Der Migrationspakt der UNO

In der UNO haben nicht-europäische und nicht-christliche Länder eine große Mehrheit. Was auf uns zukommt, wenn die BRD-Regierung und andere EU-Regierungen den Migrationspakt der UNO unterzeichnen, wird hier kurz und deutlich zusammengefaßt.

Wer den Migrationspakt unterzeichnet, verpflichtet sich nicht nur dazu, sichere Migrationsrouten einzurichten, sondern auch dazu, die Migranten bereits in ihren Herkunftsländern auf die Reise in ihre Zielländer vorzubereiten.

Dort angekommen, sollen die Migranten «diskriminierungsfreien Zugang» zur Grundversorgung, zu den Sozialwerken, zu einer «bezahlbaren und unabhängigen» Rechtsvertretung, zu Bildung, lebenslangem Lernen und zur Gesundheitsversorgung haben.

Kurz, sie sollen der einheimischen Bevölkerung in jeder Hinsicht gleichgestellt werden.
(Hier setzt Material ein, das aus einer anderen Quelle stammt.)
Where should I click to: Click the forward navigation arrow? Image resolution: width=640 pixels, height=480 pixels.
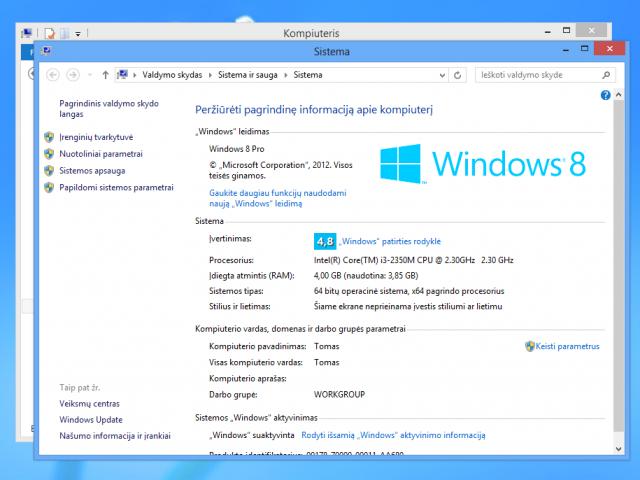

Weiter soll ihnen der Familiennachzug erleichtert werden, indem dafür Einkommen und Stand der Integration keine Rolle mehr spielen dürfen. Dies wäre ein klarer Widerspruch zu geltendem Schweizer Recht – danach können Migranten ihre Familie nur dann nachziehen, wenn sie nicht von der Sozialhilfe abhängig sind und über eine genügend grosse Wohnung verfügen.

Und weil Migration nur dann funktioniert, wenn die aufnehmende Bevölkerung mitmacht, sieht der Pakt eine Reihe von Massnahmen in den Zielländern vor. Etwa die Elimination «aller Formen von Diskriminierung» und die Förderung des öffentlichen Diskurses «zur Gestaltung der Wahrnehmung der Migration». Umgesetzt werden soll dies mittels Kampagnen und der Schulung von Medienleuten. Zwar betont das Papier, die Medienfreiheit zu respektieren. Gleichzeitig verpflichten sich die Unterzeichnerstaaten jedoch dazu, jenen Medien öffentliche Gelder oder sonstige Unterstützung zu entziehen, die «systematisch Intoleranz, Xenophobie, Rassismus und andere Formen von Diskriminierung gegen Migranten fördern». Eine Formulierung, die Massnahmen gegen unliebsame Stimmen Tür und Tor öffnet.